Significant shifts in phylogenetic composition observed due to the enrichment.

Figure 3: Significant shifts in phylogenetic composition observed due to the enrichment.

Shown are percentages of the abundance of each taxon in each sample (SCD0 or SCDE) over the total taxon abundance (SCD0 + SCDE). Only statistically significant differences are shown. Taxa are as provided by the phylogenetic analysis of the EBI Metagenomics pipeline (which explains some apparent taxonomic inconsistency, see note in Fig. 2). Alpha, Beta, Gamma, Delta and Epsilon are abbreviations for the corresponding classes within the Proteobacteria.

Metagenomic data binning by MetaBat failed to generate discrete bins with sample SCD0: this is not surprising with a diverse natural community under no definite selective pressure where no single species dominate. However, three bins were obtained with sample SCDE which by and large matched the results obtained by direct metagenomics analysis. Bin 1, assigned to an Alcanivorax sp. strain, contains genes coding for diagnostic enzymes for the assimilation of C1 carbon through the serine cycle (serine hydroxymethyltransferase, serine-glyoxylate aminotransferase and isocitrate lyase). Bin 2, tentatively classified as the genome of a Hyphomonas sp. strain, also contains genes for the serine cycle (serine hydroxymethyltransferase) and for the anaplerotic ethylmalonyl-CoA and glyoxylate pathways (propionyl-CoA carboxylase, ethylmalonyl-CoA mutase and isocitrate lyase). Bin 3 showed phylogenetic markers mostly associated with genus Methylophaga: it contains genes diagnostic for the ribulose monophosphate (RuMP) cycle (3-hexulose-6-phosphate synthase and 6-phospho-3-hexuloisomerase), an alternative metabolic route for the assimilation of C1 carbon, which is the typical metabolic route found in Methylophaga species.
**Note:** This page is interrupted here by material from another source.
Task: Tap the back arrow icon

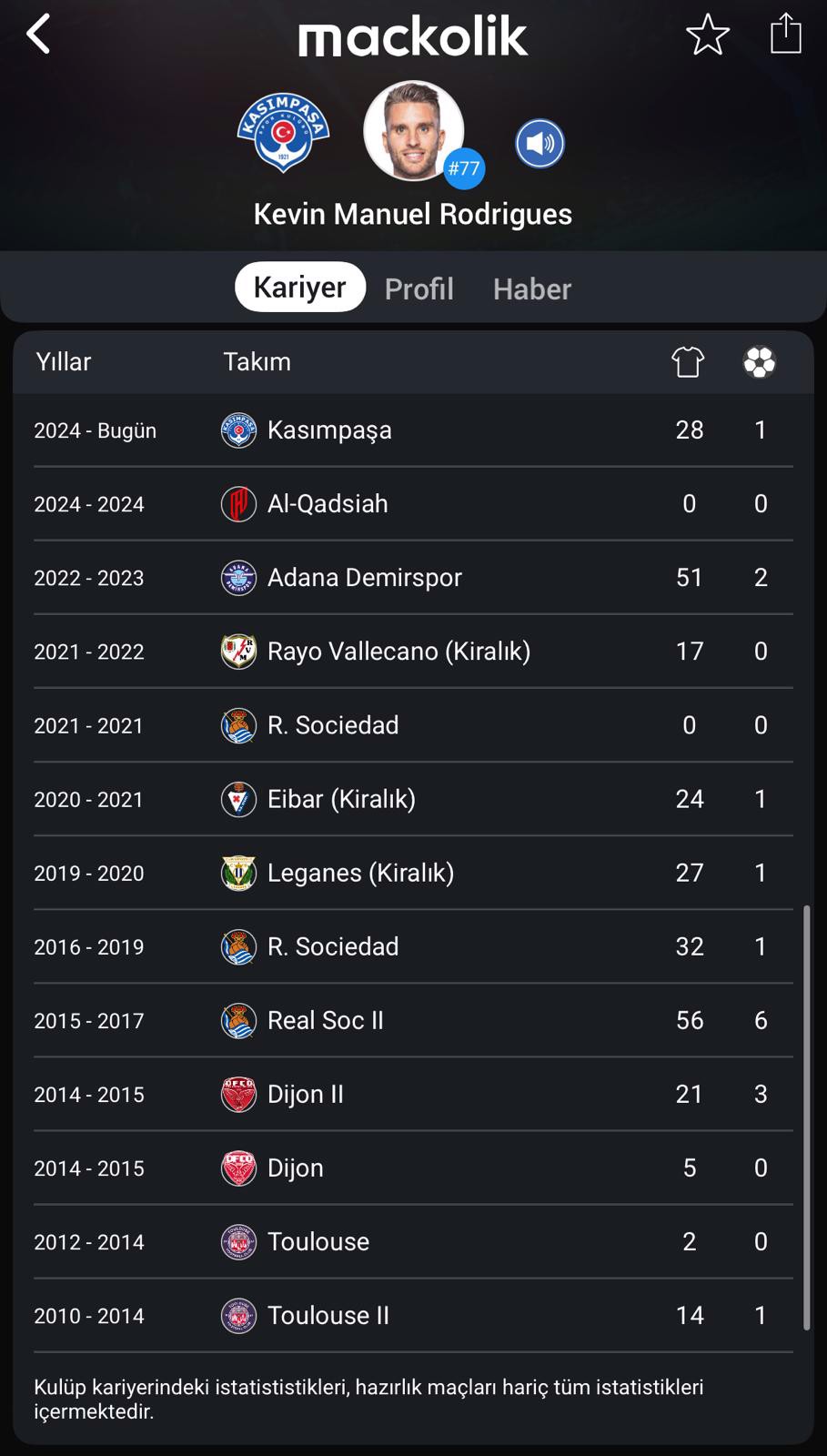Action: click(38, 35)
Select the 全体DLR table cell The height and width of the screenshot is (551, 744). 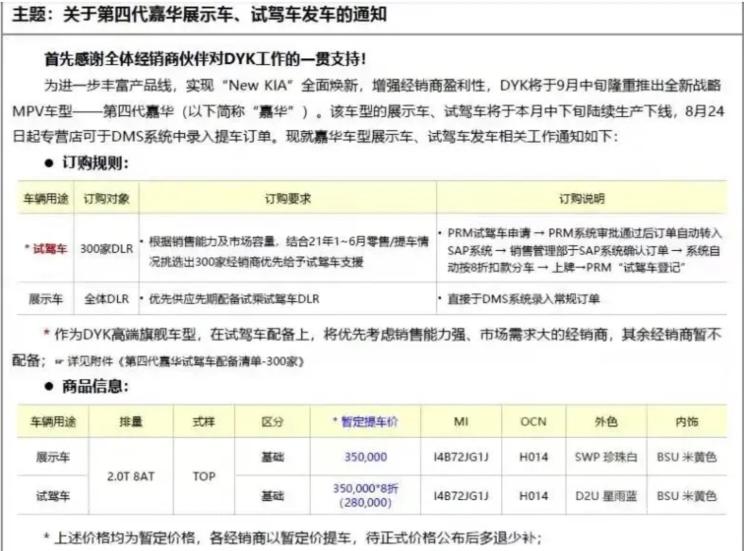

Alpha and beta diversity estimates were based on the phylogenetic data obtained by the EBI Metagenomics analysis. The values are listed in Tables 1 and 2. The effects of the enrichment were an increase in the number of taxa observed, internal diversity (H’), and evenness. This was due to the sharp decline or disappearance of some of the major taxa composing the original metagenome (all Archaeal groups, algal chloroplast sequences, the Pelagibacteraceae, and the SAR406 lineages) accompanied by the appearance of a large number of less representative taxa, which shows that the enrichment process was halted at a very early stage, as intended.

Table 1:
Alpha diversity results for samples SCD0 and SCDE based on phylogenetic data.
Alpha diversity indicators SCD0 SCDE
Shannon index (H’) 3.95 4.97
Evenness (E) 0.68 0.84
Number of observed taxa 329 363
Chao taxa number estimator 460.8 544.4
DOI: 10.7717/peerj.2498/table-1
Table 2:
Beta diversity between samples SCD0 and SCDE based on phylogenetic data.
Beta diversity indexes
Bray-Curtis 0.56
Jaccard 0.76
Kulczynski 0.60
Chao index 0.77
DOI: 10.7717/peerj.2498/table-2

Overall analysis of the functional annotation

Significant shifts between the functional annotation of samples SCD0 and SCDE obtained by EBI Metagenomics were observed.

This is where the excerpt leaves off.